The mass of the people, however, were drawn to Rome and the other great
Italian cities as much by their desire to participate in the feverish
life of the times as they were driven thither by lack of employment in
the country. These were the people who amused Nero by fighting for
places in the Great Circus; these were the people who howled for bread
and for games, and rewarded an ample supply of the same by supporting
tyrants in their monstrous excesses. When it is remembered that all
domestic labor, as well as all work belonging to many other branches of
industry, was performed by slaves, we are necessarily left to suppose
that the proletariat of Rome had little with which to occupy itself
beyond the public exhibitions and the pothouses, of which there existed
an enormous number; great numbers of men were, however, required for the
immense armies which garrisoned the provinces.
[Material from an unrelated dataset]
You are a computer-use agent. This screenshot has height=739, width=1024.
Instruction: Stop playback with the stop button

Of the domestic life of the common people of Rome we have only the most
meagre information. We know that they inhabited huge tenements, in which
small apartments were rented at excessive rates.
Housekeeping in these
tenements must have been conducted on a very simple scale, as one of the
comic writers pictures a poor family moving to other quarters and
carrying all their effects in their hands at one journey. Yet the men
who issued thence wore the _toga_ of the Roman citizen, tattered though
it might be and having no other significance than the mere fact that its
wearers were not slaves. For these men there was little occupation
except wandering about the city in search of amusement and the
opportunity to make a little gain by any means that came to hand. Of
course, there were trades and commerce, the workshop and the store; but
slavery made it impossible for a large proportion of the impecunious
citizens of Rome to make an honorable living by means of their own
labor. There was a larger army of the unemployed than our modern cities
can show. Yet the Roman government, laying tribute as it did upon the
whole civilized world, could keep the citizens of Rome from starving.
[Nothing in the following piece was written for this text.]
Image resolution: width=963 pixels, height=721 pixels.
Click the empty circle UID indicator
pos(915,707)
For the women, beyond their simple domestic duties, the field of honest
industry was yet more limited. They were employed as professional
mourners to sing songs of lamentation at funerals; they could work at
some few mechanical trades, such as cloth weaving; they could keep a
shop. Occasionally, there was a woman of exceptional talent who made
large profits by means of decorative art; among the wall pictures of
Pompeii there is one which represents a female artist engaged in
painting upon canvas a figure of Bacchus from a statue which serves her
for a model. We read of Iaia, who, though a Greek, lived in Rome and of
whom Pliny says that she was very successful in painting portraits, and
especially in engraving female figures upon ivory. One matron found a
unique occupation; she made large sums yearly by fattening and selling
thrushes for the tables of epicures. But the majority of women who were
able to make a living did so by virtue of their personal attractions and
by ministering to the voluptuousness of the wealthy, as harp players,
dancers, and in other avocations still more questionable.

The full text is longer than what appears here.